Академия высоко ценила Волкова. Его блестящие лекции, яркий педагогический талант, способность дать справку по самым разнообразным вопросам духовного знания, указать соответствующую литературу, дать методические рекомендации, чем неизменно пользовалась новая профессура, ставили его в исключительное положение. Он был раритетом столь же ценным, как те, что хранились в церковно-археологическом музее, поскольку бегло говорил по-французски и по-немецки, при случае мог объясниться на латыни и разобрать без словаря греческий текст. Уже по одному этому его участие в приеме иностранных гостей оказывалось совершенно необходимым.

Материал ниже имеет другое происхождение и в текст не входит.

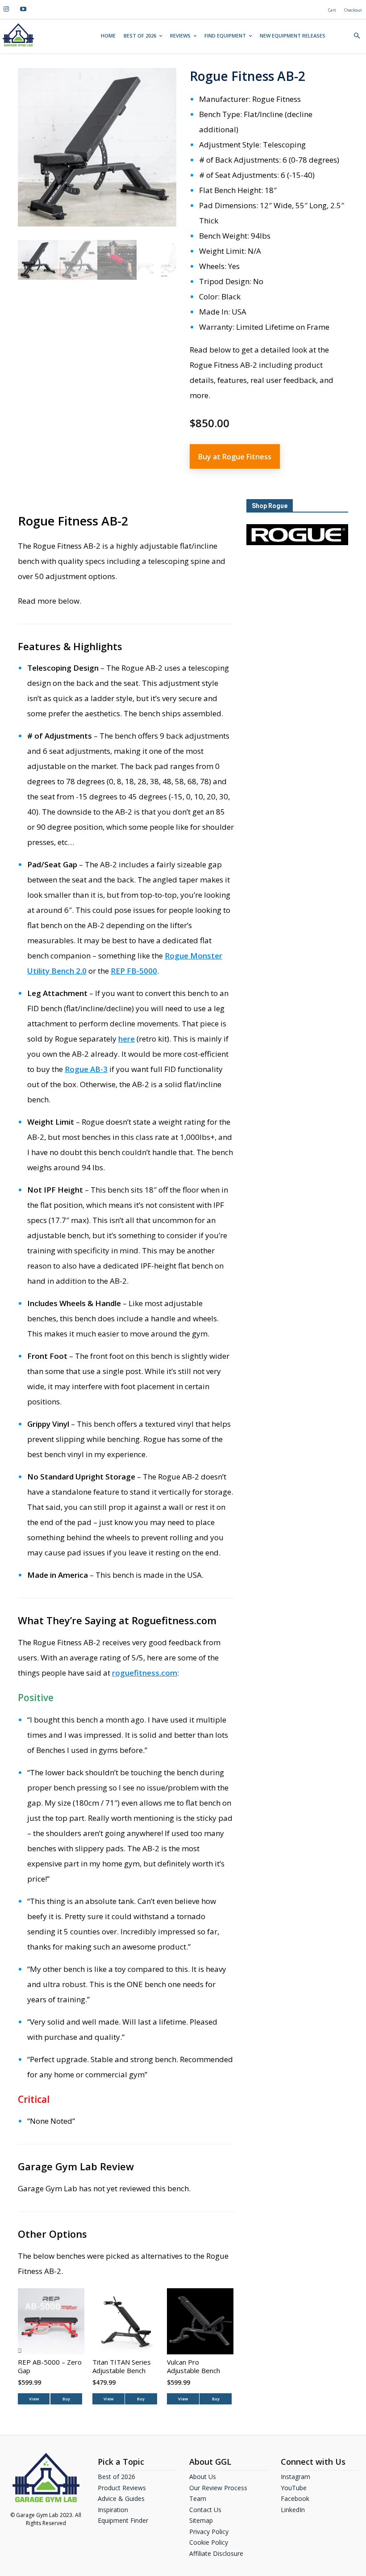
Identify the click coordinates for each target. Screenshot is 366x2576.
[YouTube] (23, 9)
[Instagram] (6, 9)
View (34, 2399)
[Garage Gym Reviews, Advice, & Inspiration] (18, 34)
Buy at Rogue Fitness (234, 457)
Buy (66, 2399)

Наконец, Волков был последним и единственным представителем старой Академии, на которую так хотела походить Академия нынешняя, а его присутствие в этих древних стенах как бы утверждало некую духовную преемственность.
Перемена места работы, а в известной мере и всего образа жизни, не могли не сказаться на моем наставнике и друге. Я замечал, как с годами менялись его взгляды, как прежний скепсис и несколько ироническое отношение к монашеству и Церкви в духе его любимого Анатоля Франса и аббата Жерома Куаньяра, с которым Волков порой сравнивал себя, постепенно уходили в тень, уступая место если и не глубокой религиозности, то радостной почтительности перед тем миром, в который он смог вернуться на склоне дней. Это не мешало ему оставаться с друзьями прежним свободомыслящим философом, скептиком и эпикурейцем: за свою жизнь он достаточно много повидал, прочитал и передумал, чтобы обращать внимание на кажущиеся разногласия между умом и сердцем… Умер он в Загорске 21 августа 1965 года.

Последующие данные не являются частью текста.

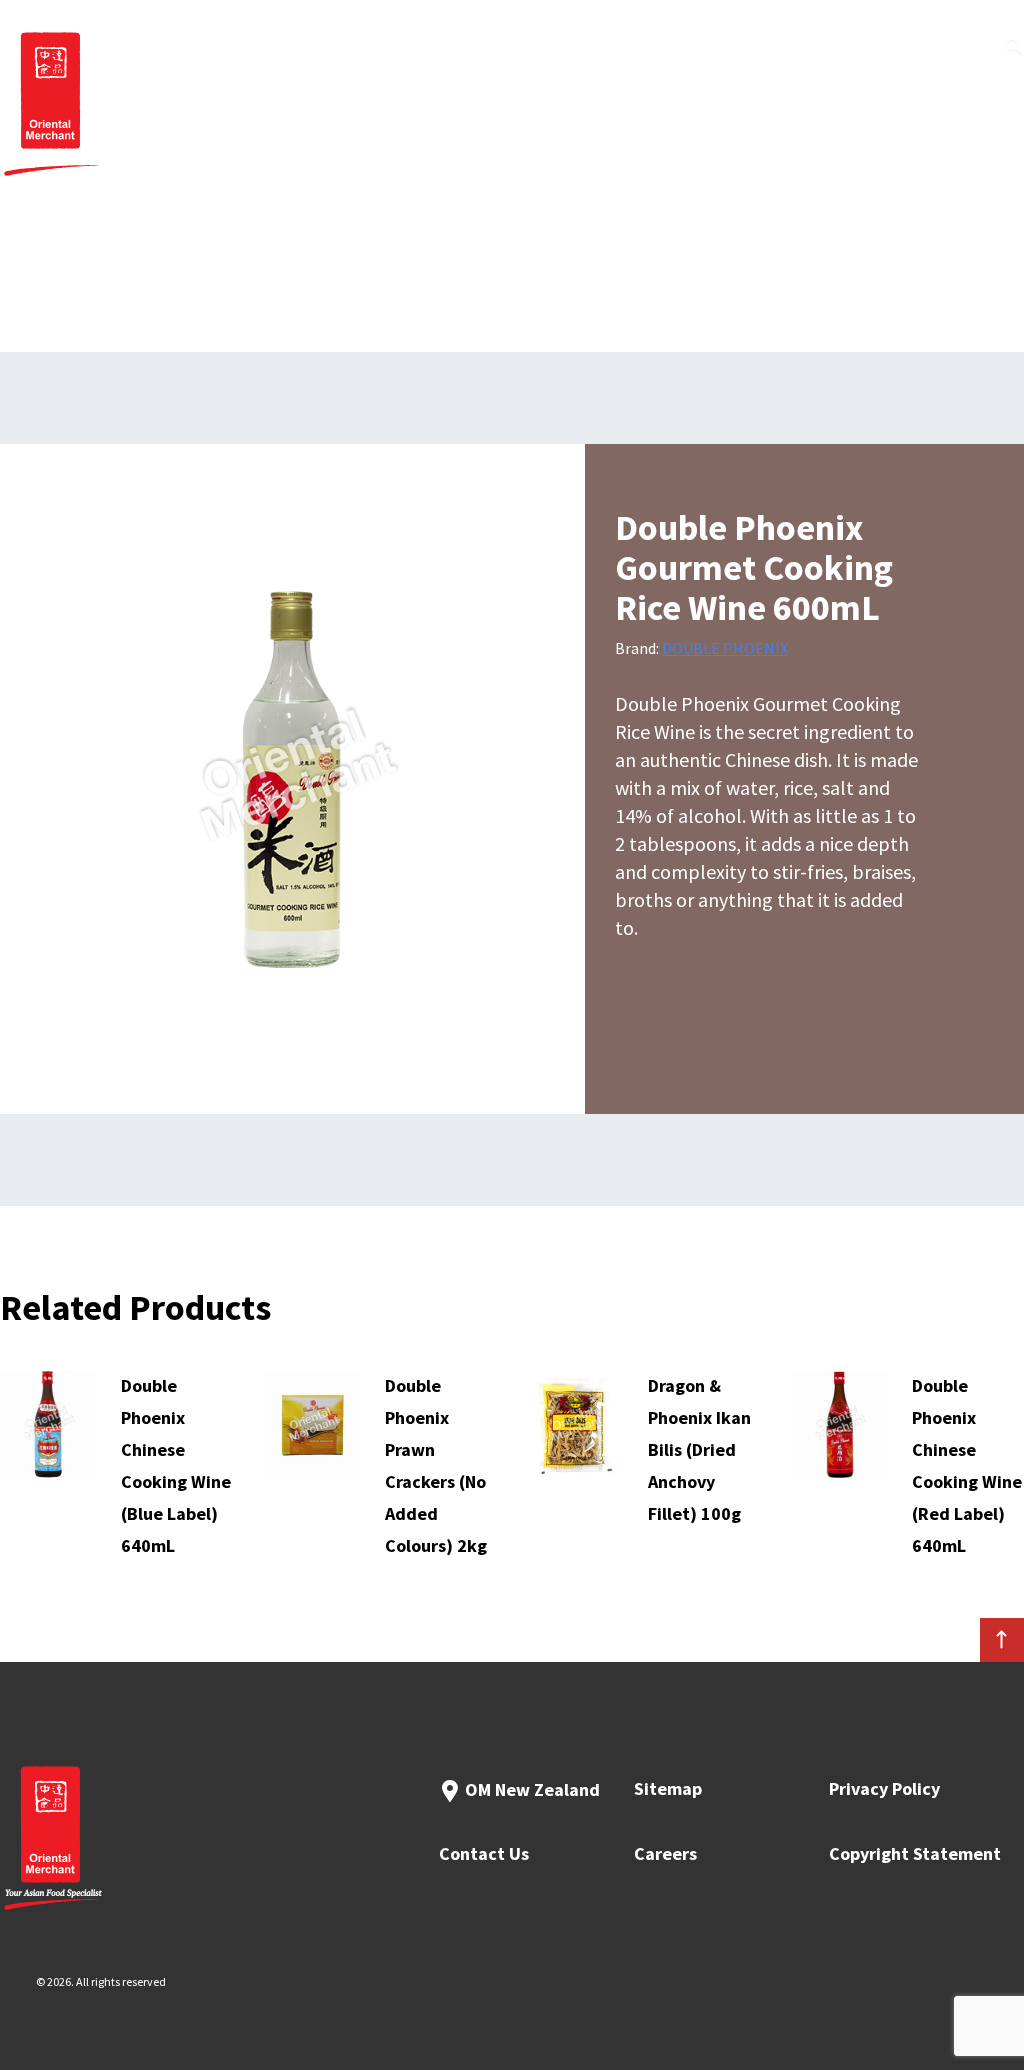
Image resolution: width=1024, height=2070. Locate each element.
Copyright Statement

В обширной русской мемуаристике, посвященной событиям первой четверти XX века, «Воспоминания о Московской духовной академии» С.А.Волкова, или «Finis Academiae», как называл их сам автор, занимают совершенно исключительное место. Они – уникальны. Их автор оказался единственным летописцем и бытописателем последних лет крупнейшего духовного центра России, о котором мы практически ничего не знаем. Впрочем, точно так же мы почти ничего не знаем и о русской Церкви, ее людях, их жизни, быте, не говоря уже о том огромном объеме идей, которые питают этот пласт нашей национальной (и мировой) культуры, а не только культа.
Хранитель предания


Памятники некрополя Московской духовной академии

Фото конца 20-x гг. XX века

Декрет об отделении Церкви от государства, принятый в январе 1918 года, привел к уничтожению духовных семинарий и академий, поставлявших не только кадры образованных священнослужителей, иерархов, ученых богословов, но и педагогов, получавших в их стенах прекрасное и широкое по тому времени образование. Перед учительскими семинариями и университетами у них было немаловажное преимущество: своим выпускникам они прививали глубокие нравственные устои и взгляды, чего не делали и не могли делать светские учебные заведения.
Следующим сокрушительным ударом было повсеместное закрытие монастырей, захват, а часто и бессмысленное уничтожение массы художественных и культурных ценностей, драгоценнейших собраний национальных сокровищ России. Сжигали иконы и целые иконостасы, библиотеки, собрания рукописей, архивы. Как правило, захваченные монастырские комплексы превращали в тюрьмы, концлагеря и места массового уничтожения «чуждых элементов», среди которых не последнее место занимали их прежние обитатели.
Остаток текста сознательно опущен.